> **What the task asks**
Will you write out, word for word, every line from the one with "COMO OUVIR OS" to the final line of the data below, with the pictures left out?

> **Records to use**
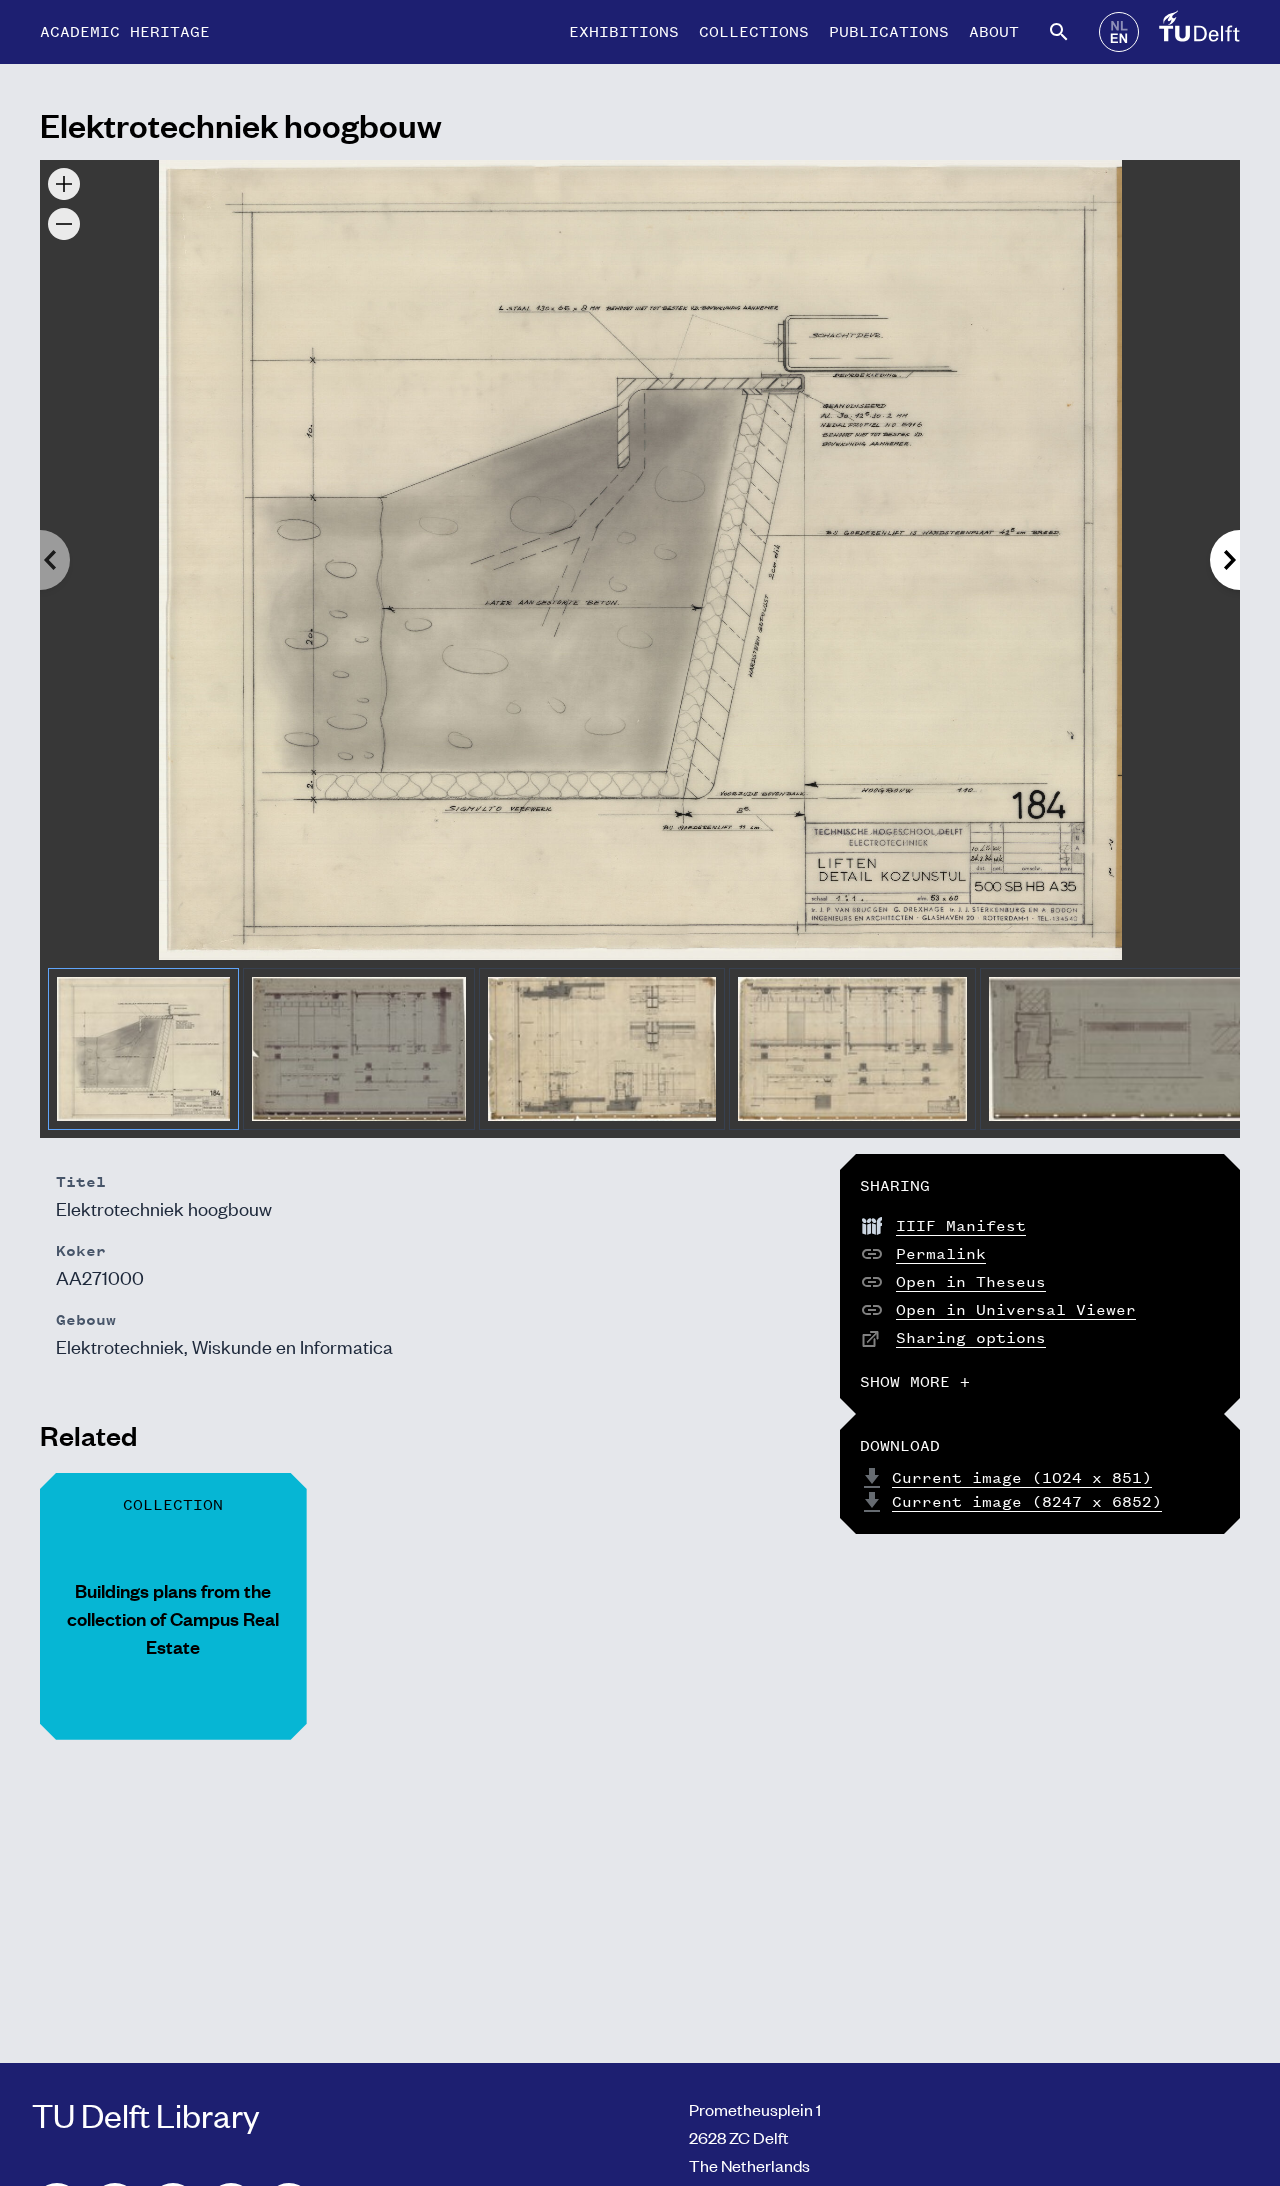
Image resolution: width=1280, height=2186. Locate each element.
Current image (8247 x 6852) (1027, 1501)
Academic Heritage (125, 31)
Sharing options (971, 1337)
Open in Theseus (971, 1281)
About (994, 31)
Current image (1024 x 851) (1022, 1477)
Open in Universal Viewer (1016, 1309)
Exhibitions (624, 31)
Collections (754, 31)
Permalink (941, 1253)
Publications (889, 31)
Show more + (915, 1381)
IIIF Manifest (961, 1225)
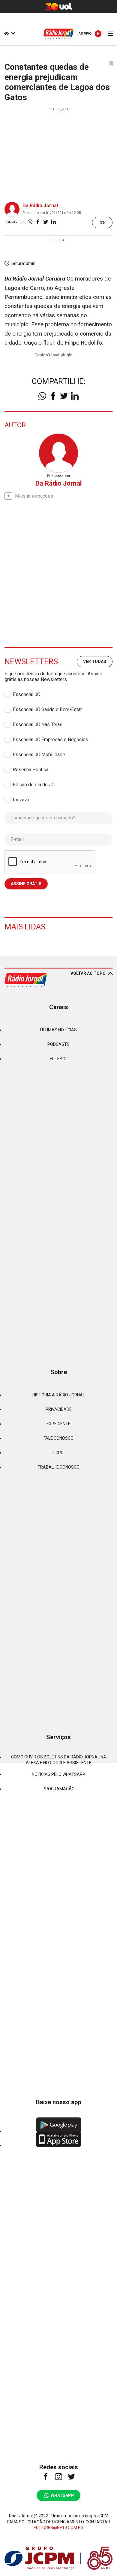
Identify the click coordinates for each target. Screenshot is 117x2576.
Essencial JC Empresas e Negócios (50, 739)
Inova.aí (21, 800)
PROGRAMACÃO (59, 1788)
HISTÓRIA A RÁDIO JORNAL (58, 1394)
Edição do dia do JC (34, 785)
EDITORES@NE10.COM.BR (58, 2527)
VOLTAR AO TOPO (88, 973)
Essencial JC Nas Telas (37, 724)
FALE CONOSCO (59, 1438)
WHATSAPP (62, 2495)
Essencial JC (26, 694)
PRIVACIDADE (59, 1409)
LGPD (58, 1452)
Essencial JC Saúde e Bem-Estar (47, 709)
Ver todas (94, 661)
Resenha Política (30, 769)
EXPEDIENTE (58, 1423)
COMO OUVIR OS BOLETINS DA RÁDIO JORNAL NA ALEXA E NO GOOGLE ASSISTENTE (58, 1760)
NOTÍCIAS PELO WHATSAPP (58, 1774)
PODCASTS (58, 1044)
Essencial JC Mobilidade (39, 754)
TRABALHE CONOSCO (59, 1467)
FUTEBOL (59, 1058)
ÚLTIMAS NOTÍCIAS (58, 1029)
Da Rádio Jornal (40, 205)
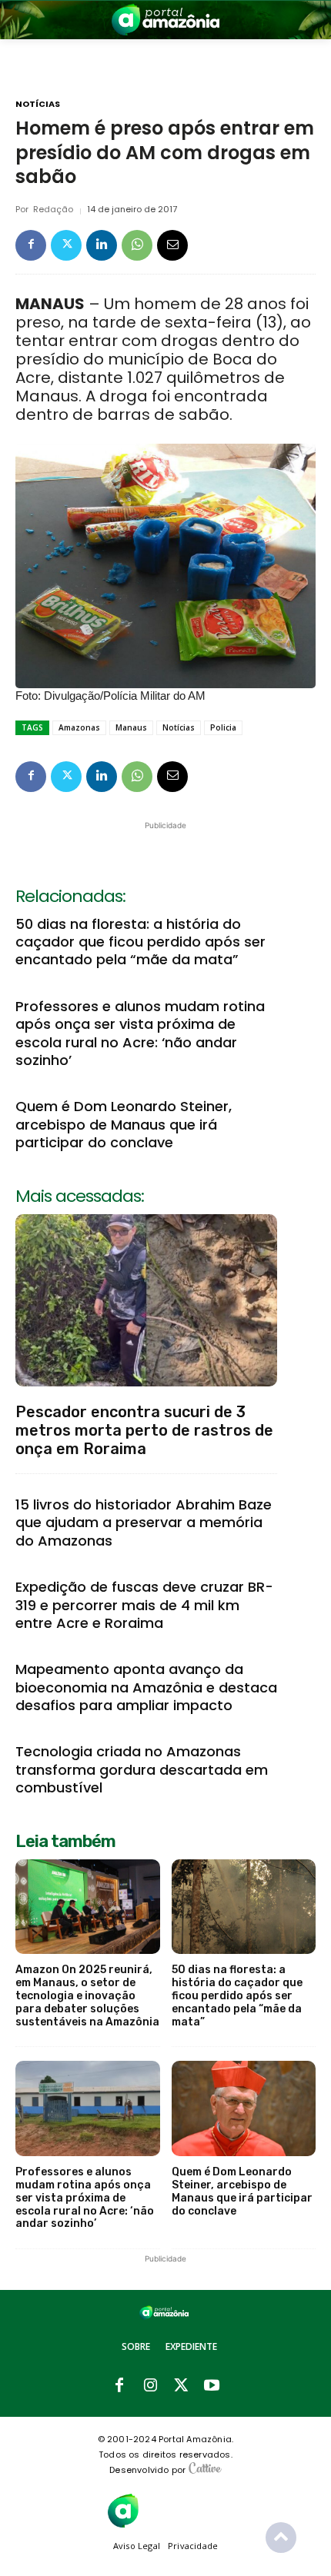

> **Exercise solution**
COMO OUVIR OS BOLETINS DA RÁDIO JORNAL NA ALEXA E NO GOOGLE ASSISTENTE (58, 1760)
NOTÍCIAS PELO WHATSAPP (58, 1774)
PODCASTS (58, 1044)
Essencial JC Mobilidade (39, 754)
TRABALHE CONOSCO (59, 1467)
FUTEBOL (59, 1058)
ÚLTIMAS NOTÍCIAS (58, 1029)
Da Rádio Jornal (40, 205)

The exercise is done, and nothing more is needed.